We’ve been listening to Arnold Wesker’s play, Chicken Soup with Barley, as it’s Radio
3’s Sunday play. It’s put us in mind of chicken soup. This is from a cookbook I
picked up in a thrift store in the States, part of a series called The Southern Heritage.
1 large chicken(2kg) -or two small ones
3 ½ litres water
1 onion, quartered
1 stalk celery, halved
½ cup rice
2tbsp chopped parsley
2tsp salt
½ tsp pepper
500ml single cream
¼ cup flour
Apologies for the mix of cups and metric! Poach the chicken
in the water with the onion and celery for 3 hours, uncovered.

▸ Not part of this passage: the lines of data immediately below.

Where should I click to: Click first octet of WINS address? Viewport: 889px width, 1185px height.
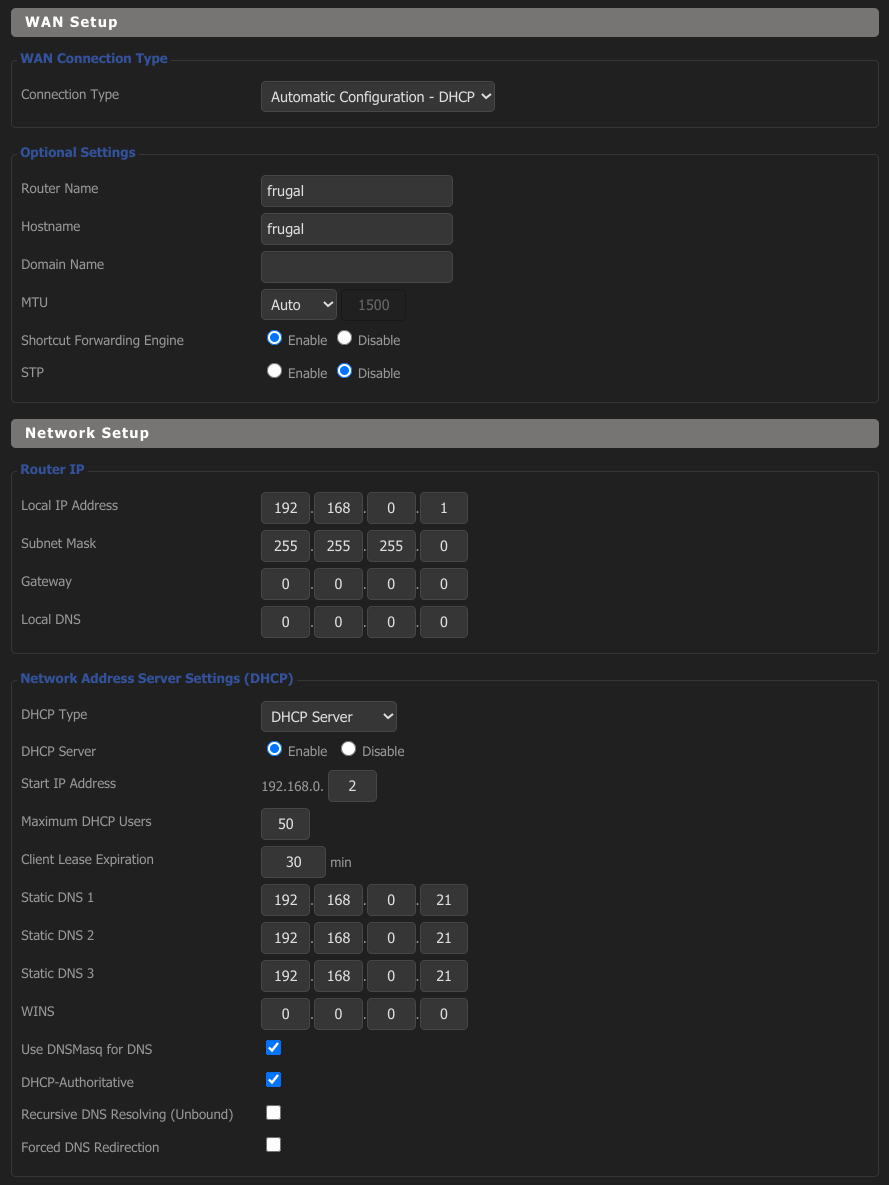(x=285, y=1014)
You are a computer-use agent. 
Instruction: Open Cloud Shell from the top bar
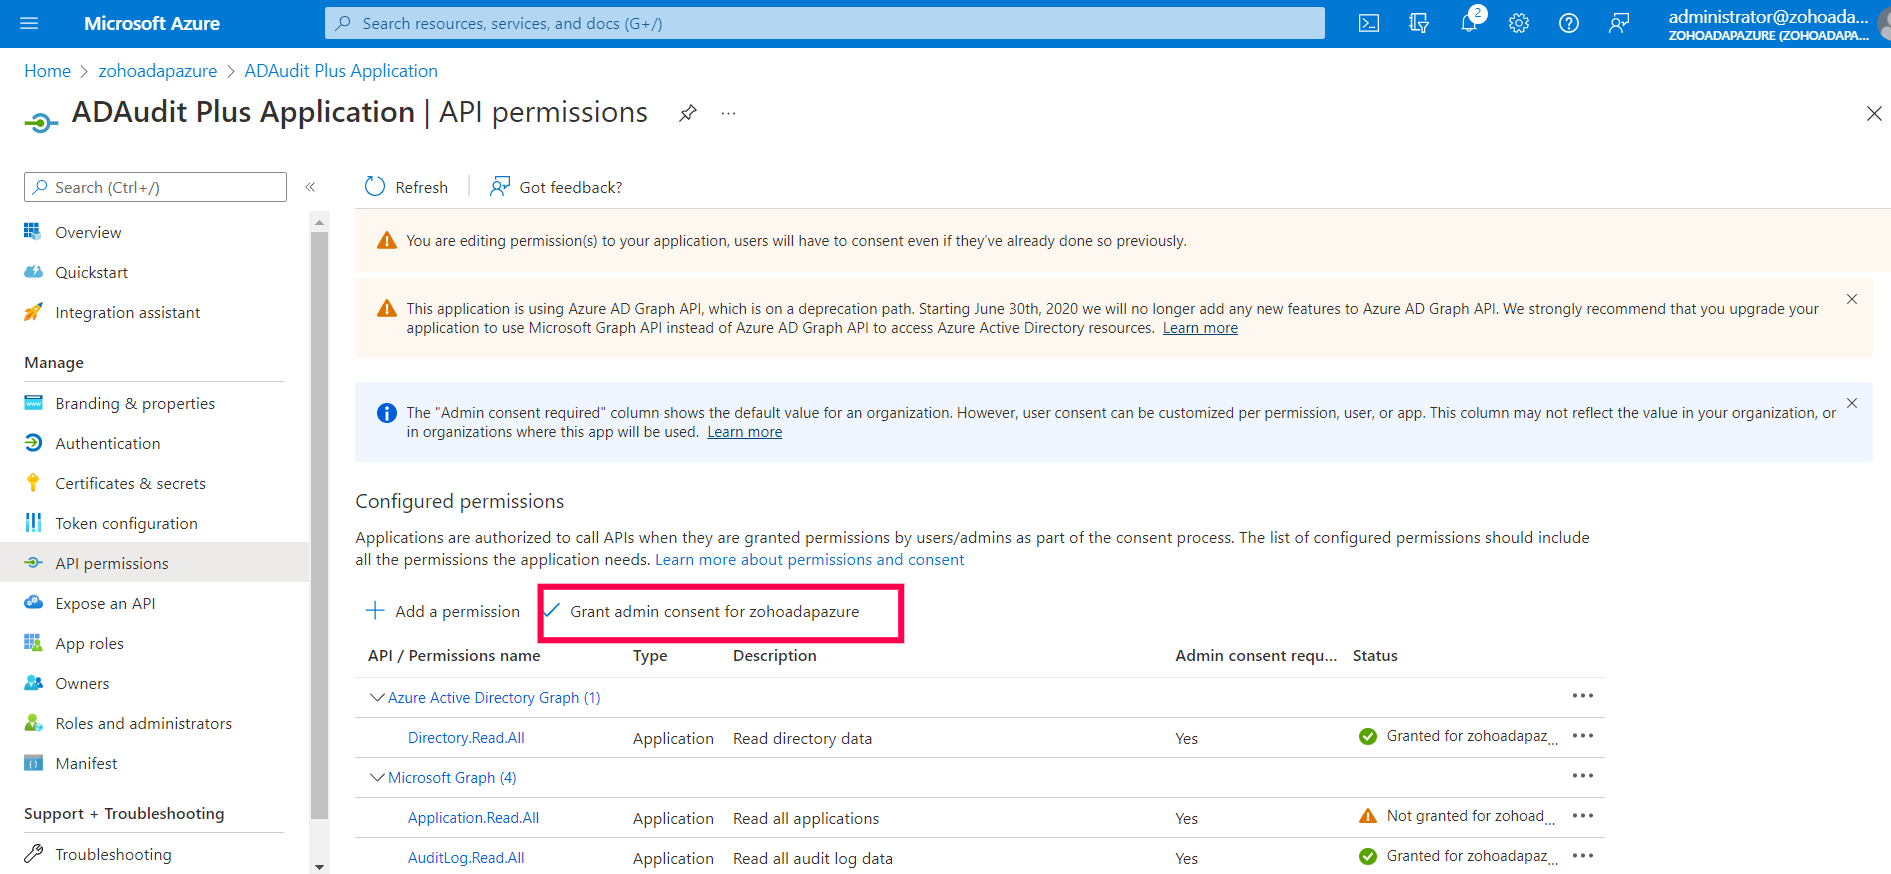(x=1368, y=24)
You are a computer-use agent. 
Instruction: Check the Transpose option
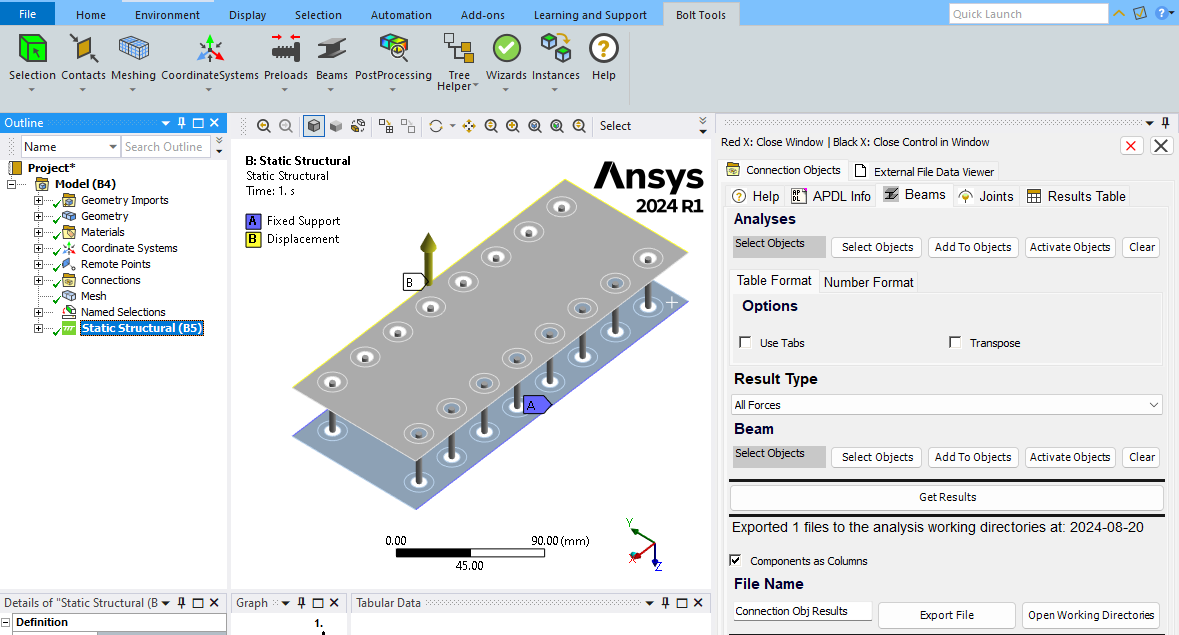point(955,342)
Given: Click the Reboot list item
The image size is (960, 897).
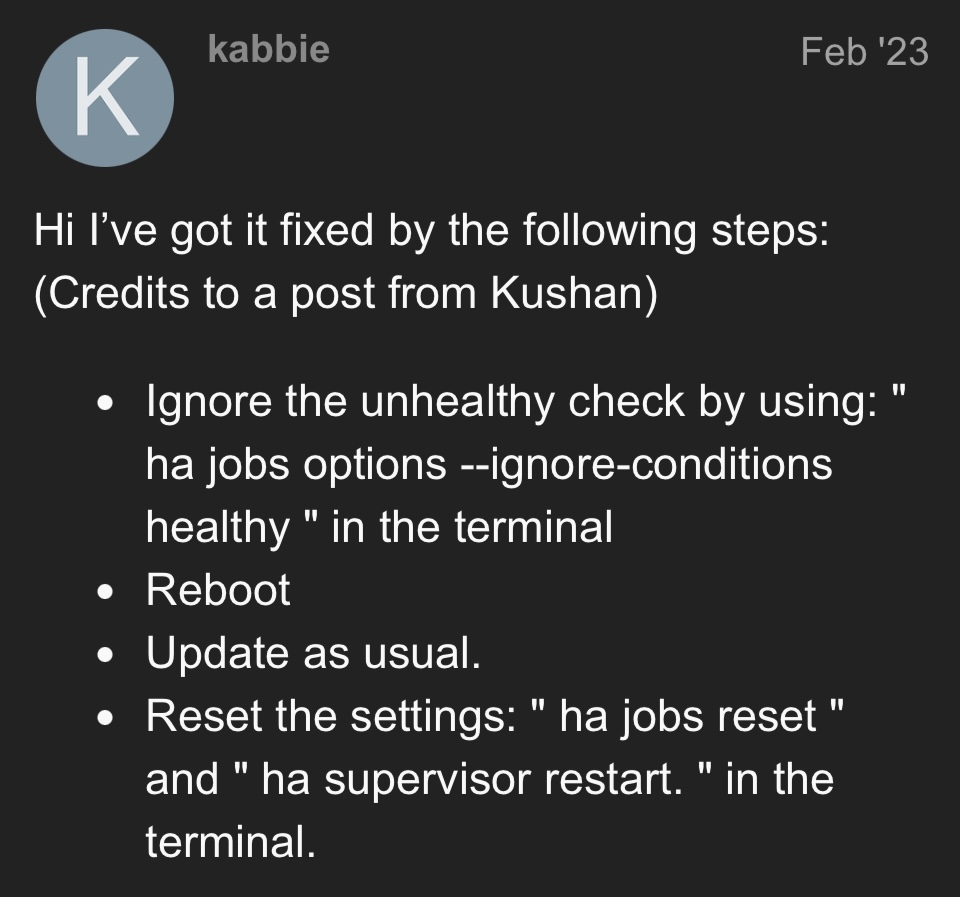Looking at the screenshot, I should [218, 590].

This is easily
enough time for a game of Monopoly with the boy. How does he always manage to
win?
Remove the chicken, and when cool, get the boy to remove all
the flesh from the bones, discarding the skin and bones. Save the dark meat for
his sandwiches tomorrow.
Reheat the stock and add the rice, salt and pepper and cook
for 20 mins, until the rice is tender.
Slowly add the cream to the flour and whisk well until there
are no lumps. Stir it into the broth and when it’s well mixed, add the torn up
chicken and stir it all through. Cook for 10 minutes. The boy loves this with garlic bread.